Suicide is a major health problem worldwide. According to the World Health Organisation (WHO, 1992), every year almost one million people die from suicide in the world – this roughly corresponds to one death every 40 seconds. Further, for every completed suicide there are an estimated 20 more suicide attempts. Suicide is now in the three leading causes of death for individuals’ age between 15 and 44 years (Australian Bureau of Statistics, ABS, 2013). Suicide has a complex interplay of biological, psychological and environmental factors underlying it, and has a devastating effect on families and friends.
Suicide is defined as any self-injurious act which results in intentionally killing oneself (WHO, 1992). For a death to be classified as suicide in Australia, a coronial enquiry must establish that the death resulted from a deliberate act by the individual with intention to end his or her life (ABS, 2013). Attempted suicide refers to a self-inflicted harmful act with intention to die, but the act is not fatal. Suicidal thoughts refer to thoughts about harming or killing oneself, which may or may not lead to an attempt of suicide. The term ‘suicidality’ encompasses suicidal thoughts and behaviours, including completing or attempting suicide.

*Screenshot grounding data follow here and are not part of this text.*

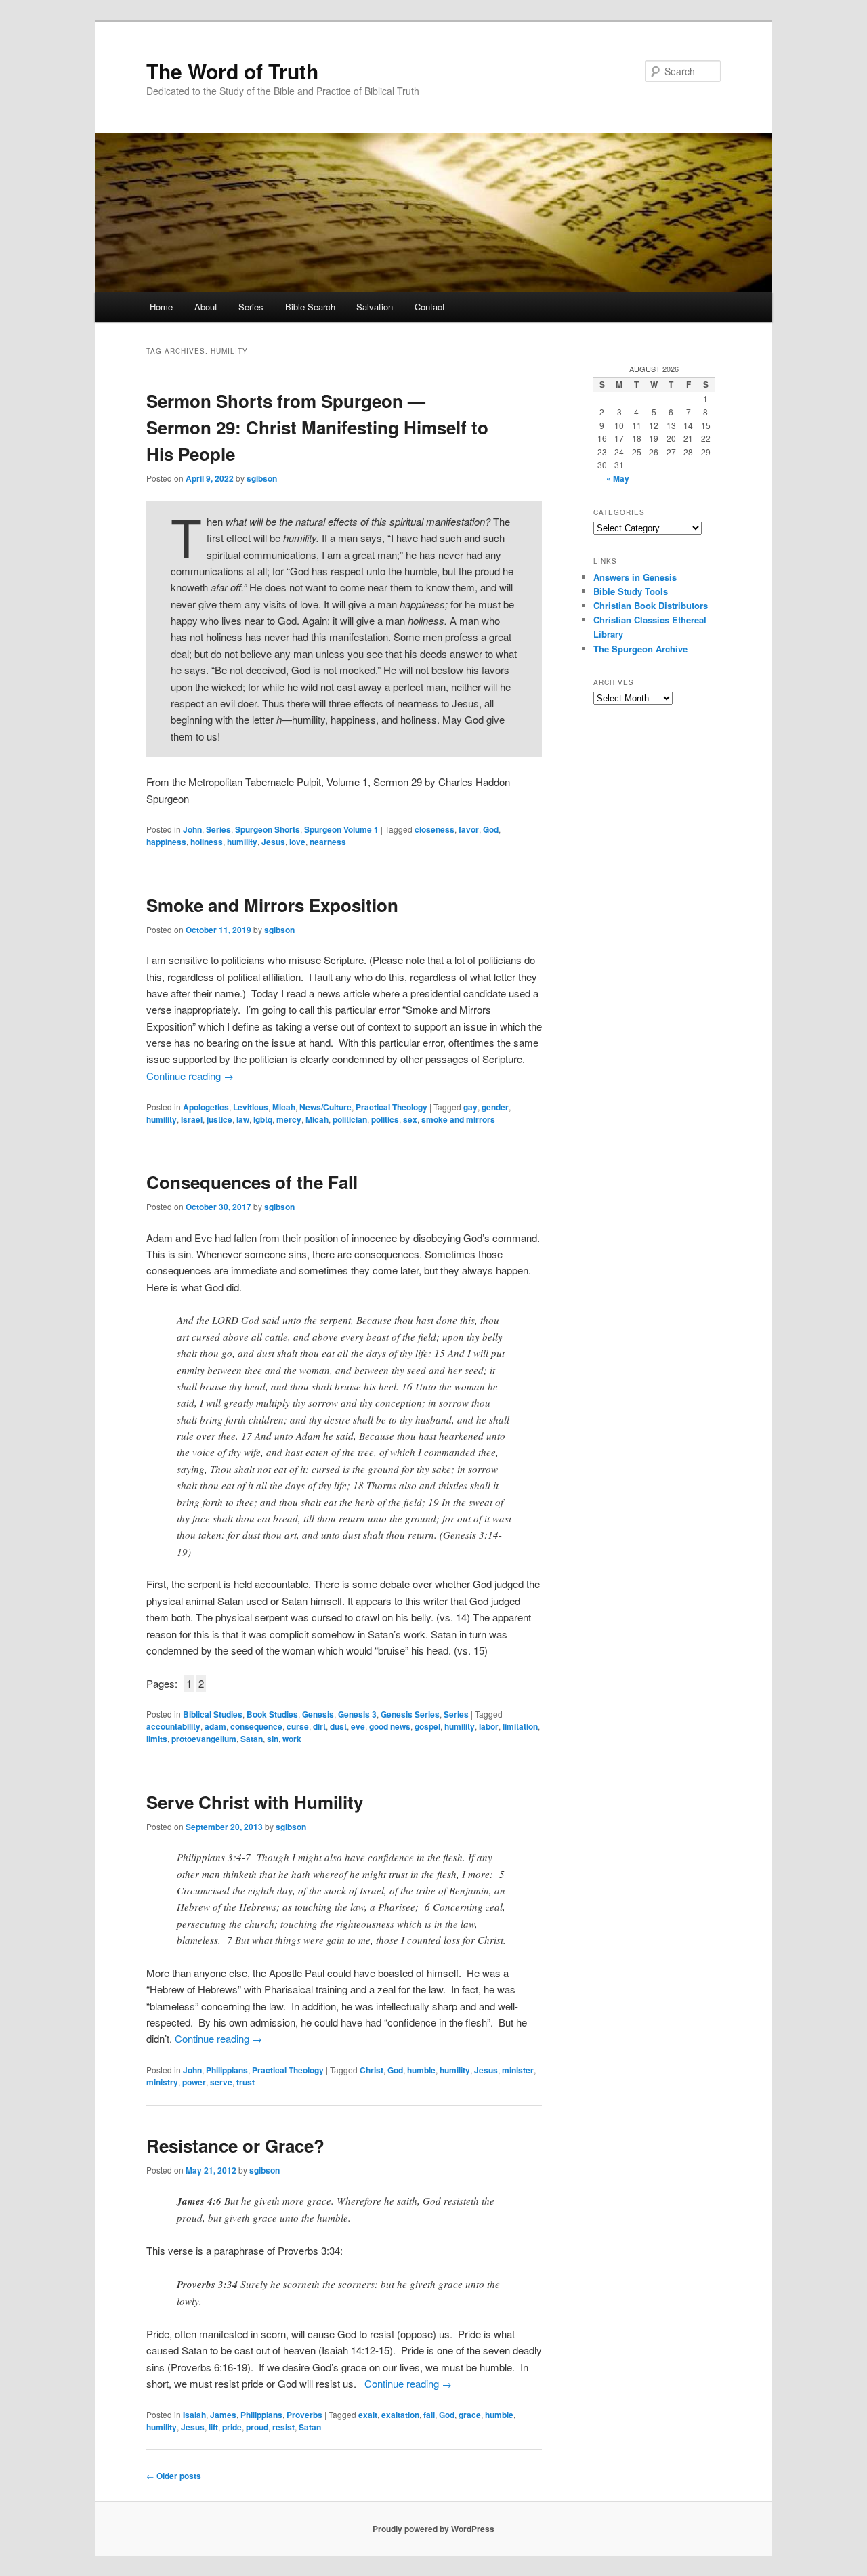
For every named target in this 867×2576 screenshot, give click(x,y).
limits (156, 1738)
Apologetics (206, 1107)
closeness (434, 829)
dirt (319, 1726)
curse (298, 1726)
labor (489, 1726)
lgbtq (262, 1119)
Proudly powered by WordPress (433, 2528)
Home (161, 306)
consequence (256, 1726)
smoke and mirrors (458, 1119)
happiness (166, 841)
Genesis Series (410, 1714)
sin (272, 1738)
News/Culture (325, 1107)
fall (429, 2415)
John (192, 829)
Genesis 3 (357, 1714)
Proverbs (304, 2415)
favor (469, 829)
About (205, 306)
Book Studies (272, 1714)
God (491, 829)
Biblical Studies (212, 1714)
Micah (283, 1107)
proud (257, 2427)
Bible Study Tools (630, 591)
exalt (367, 2415)
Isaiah (194, 2415)
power (194, 2082)
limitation (520, 1726)
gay (470, 1107)
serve (221, 2082)
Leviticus (250, 1107)
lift (213, 2427)
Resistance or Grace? (235, 2145)
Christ (371, 2070)
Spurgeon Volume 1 (341, 829)
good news (389, 1726)
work (291, 1738)
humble (421, 2070)
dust (338, 1726)
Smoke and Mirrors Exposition (272, 904)
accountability (173, 1726)
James (223, 2415)
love (297, 841)
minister (518, 2070)
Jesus (273, 841)
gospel (427, 1726)
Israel (192, 1119)
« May (617, 478)
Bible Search (310, 306)
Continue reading (190, 1075)
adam (215, 1726)
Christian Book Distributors (650, 605)
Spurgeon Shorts (267, 829)
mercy (288, 1119)
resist (283, 2427)
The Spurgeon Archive (640, 648)
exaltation (400, 2415)
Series (250, 306)
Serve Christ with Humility (254, 1801)
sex (410, 1119)
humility (242, 841)
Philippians (227, 2070)
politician (350, 1119)
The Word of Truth (232, 70)
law (242, 1119)
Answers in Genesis (635, 576)
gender (495, 1107)
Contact (430, 306)
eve (358, 1726)
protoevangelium (203, 1738)
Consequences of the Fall (252, 1181)
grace (470, 2415)
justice (219, 1119)
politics (385, 1119)
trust (245, 2082)
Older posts (173, 2476)
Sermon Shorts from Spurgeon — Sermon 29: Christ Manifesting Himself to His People (317, 427)
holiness (206, 841)
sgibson (262, 478)
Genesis (318, 1714)
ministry (162, 2082)
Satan (251, 1738)
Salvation (374, 306)
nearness (328, 841)
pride (232, 2427)
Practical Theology (391, 1107)
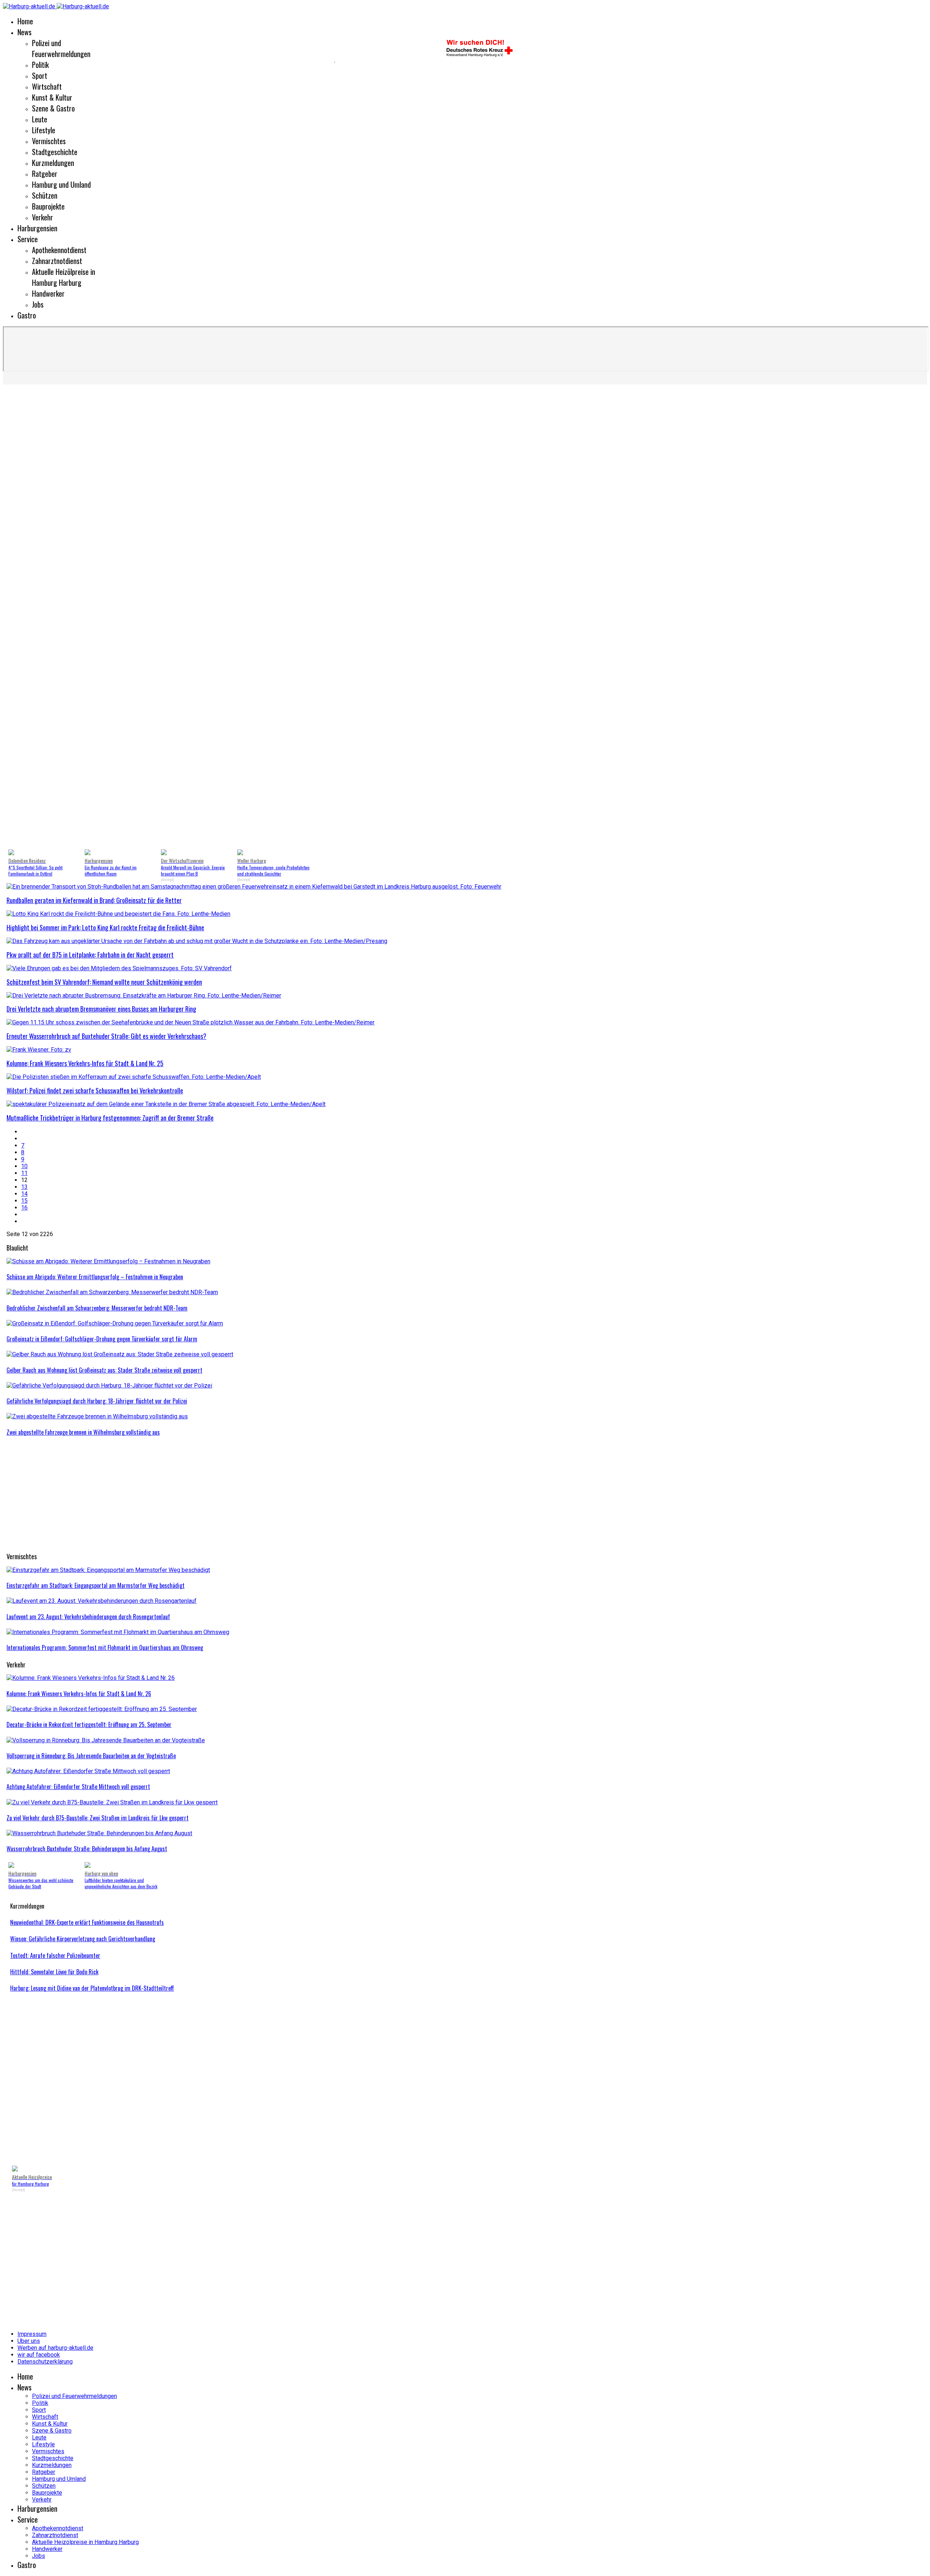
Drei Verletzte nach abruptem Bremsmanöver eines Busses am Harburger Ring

Differences with Self Injury
Self-injury refers to any behaviour that intentionally and directly causes pain or injury to oneself without the intention to die (SANE Australia, 2010). It can include cutting, burning or hitting oneself, the abuse of alcohol or drugs, overdosing on drugs (over the counter, prescription or illegal), hair pulling, punching walls or other objects or scratching or picking the skin resulting in bleeding. See the Self-injury module for more details.
Suicide and self-injury are interconnected issues. However, the underlying mindset between the two is different. The main difference between suicidality and self-injury is intent. A person who is suicidal is contemplating ending his or her life. They see no other way but suicide to end their pain and suffering. Self-injury, on the other hand, is a coping strategy that provides temporary relief from the emotional distress they are experiencing and continue living.
Although young people who do self-injure do not mean to kill themselves, it is often dangerous and can inadvertently result in serious injury or death. Self-injury behaviour is an important risk factor for suicide.
The highest (documented) rates of suicide are found in Eastern European countries and Russia, with the lowest rates in Latin America (WHO, 2009). Australia, New Zealand, the USA, western European countries and Asia fall in the middle of the range. The most common methods of suicide vary between countries, and are partly related to availability of means (Ajdacic-Gross et. al., 2008). For example, pesticide poisoning is common in the Pacific region, India, China and Latin America, while firearms are common in the United States. Hanging is the most common method across many countries (Ajdacic-Gross et. al.). It must be noted that the recording and reporting of suicide varies across individual countries, with under-reporting often occurring and statistics unavailable for many countries in Africa and South East Asia. Thus caution is needed when interpreting statistics.